● Extract provided:
=====

Road in the Philippines

Cagayan Valley Road is a 121.216 km major highway that connects the cities and municipalities of the province of Cagayan, Philippines.

The road forms part of National Route 1 (N1), National Route 103 (N103) and National Route 101 (N101) of the Philippine highway network. Its segment from Lal-lo to Tuguegarao is also a component of the Pan-Philippine Highway, also known as Maharlika Highway and designated as Asian Highway 26 (AH26).

== Route description ==
Cagayan Valley Road is northernmost road in Cagayan that connects Aparri to Tuguegarao, running in parallel to Cagayan River, the country's longest river. It also refers to the alternate name of Maharlika Highway that reaches south up to the Central Luzon province of Bulacan.

=====

● Problems to work on:
**A)** According to the Cagayan Valley Road text, how long is the highway?
**B)** From the Cagayan Valley Road text, give the part that opens with the words "Cagayan Valley Road is a" and closes with "Highway 26 (AH26).", swapping "Pan-Philippine Highway" for "Philippine Nautical Highway".
**C)** Write the next part of the Cagayan Valley Road text, picking up after its last sentence.

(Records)
=====

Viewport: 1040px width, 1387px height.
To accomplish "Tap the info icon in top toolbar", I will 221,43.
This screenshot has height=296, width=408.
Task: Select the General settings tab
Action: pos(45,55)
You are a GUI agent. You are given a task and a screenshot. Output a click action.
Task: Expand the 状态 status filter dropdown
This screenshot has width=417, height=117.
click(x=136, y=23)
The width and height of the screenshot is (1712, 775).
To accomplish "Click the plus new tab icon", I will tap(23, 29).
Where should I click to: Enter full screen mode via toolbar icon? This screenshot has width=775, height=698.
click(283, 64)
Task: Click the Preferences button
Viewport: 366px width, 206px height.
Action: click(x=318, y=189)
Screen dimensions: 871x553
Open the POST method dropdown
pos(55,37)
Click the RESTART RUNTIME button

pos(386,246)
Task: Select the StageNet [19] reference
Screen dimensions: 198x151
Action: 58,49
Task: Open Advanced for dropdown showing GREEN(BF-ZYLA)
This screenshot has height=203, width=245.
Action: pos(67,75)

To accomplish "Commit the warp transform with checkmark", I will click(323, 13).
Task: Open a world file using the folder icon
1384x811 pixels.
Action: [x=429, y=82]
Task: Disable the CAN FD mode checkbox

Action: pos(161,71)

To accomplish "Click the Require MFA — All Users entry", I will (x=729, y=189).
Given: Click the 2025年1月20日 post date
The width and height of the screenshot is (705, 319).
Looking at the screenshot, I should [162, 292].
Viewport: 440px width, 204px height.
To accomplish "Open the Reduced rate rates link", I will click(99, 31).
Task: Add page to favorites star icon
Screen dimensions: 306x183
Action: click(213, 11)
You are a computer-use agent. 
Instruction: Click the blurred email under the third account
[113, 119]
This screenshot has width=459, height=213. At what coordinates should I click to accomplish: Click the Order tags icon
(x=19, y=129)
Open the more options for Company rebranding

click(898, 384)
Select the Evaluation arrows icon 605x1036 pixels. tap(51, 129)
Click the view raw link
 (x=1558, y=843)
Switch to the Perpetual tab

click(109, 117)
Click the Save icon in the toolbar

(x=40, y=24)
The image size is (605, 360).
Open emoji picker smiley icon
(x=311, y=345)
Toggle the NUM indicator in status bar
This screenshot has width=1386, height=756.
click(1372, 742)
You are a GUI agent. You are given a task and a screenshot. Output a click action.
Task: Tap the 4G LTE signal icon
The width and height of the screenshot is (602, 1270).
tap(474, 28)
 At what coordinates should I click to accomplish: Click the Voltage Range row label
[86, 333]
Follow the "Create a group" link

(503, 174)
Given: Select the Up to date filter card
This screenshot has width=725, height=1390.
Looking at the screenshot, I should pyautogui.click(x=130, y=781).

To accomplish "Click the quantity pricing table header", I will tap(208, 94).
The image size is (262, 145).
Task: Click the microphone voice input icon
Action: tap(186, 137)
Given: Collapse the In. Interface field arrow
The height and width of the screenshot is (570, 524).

=====

● Written answers:
**A)** It is 121.216 km long.

**B)**
Cagayan Valley Road is a 121.216 km major highway that connects the cities and municipalities of the province of Cagayan, Philippines.

The road forms part of National Route 1 (N1), National Route 103 (N103) and National Route 101 (N101) of the Philippine highway network. Its segment from Lal-lo to Tuguegarao is also a component of the Philippine Nautical Highway, also known as Maharlika Highway and designated as Asian Highway 26 (AH26).

**C)**
===Aparri to Lal-lo===
The road's Junction Aparri Airport–Port section starts as Loriga Gallarza Street at the Aparri Port in the northern coastal town of Aparri that also serves ferries to Batanes. It traverses the town proper and turns south as De Rivera Street. At the intersection with Rizal Street (Aparri Airport Road), N103 ends and the route number changes to N101, which it continues from the intersecting road. There, the road's Magapit–Aparri Road section commences. It then traverses the towns of Camalaniugan and Lal-lo.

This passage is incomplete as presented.